* [Task goal]:
Without any omission, reproduce the records that follow.

Collected data
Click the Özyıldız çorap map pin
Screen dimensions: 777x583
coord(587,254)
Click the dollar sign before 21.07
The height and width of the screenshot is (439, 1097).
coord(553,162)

* [The completed task]:
Click the Özyıldız çorap map pin
Screen dimensions: 777x583
coord(587,254)
Click the dollar sign before 21.07
The height and width of the screenshot is (439, 1097).
coord(553,162)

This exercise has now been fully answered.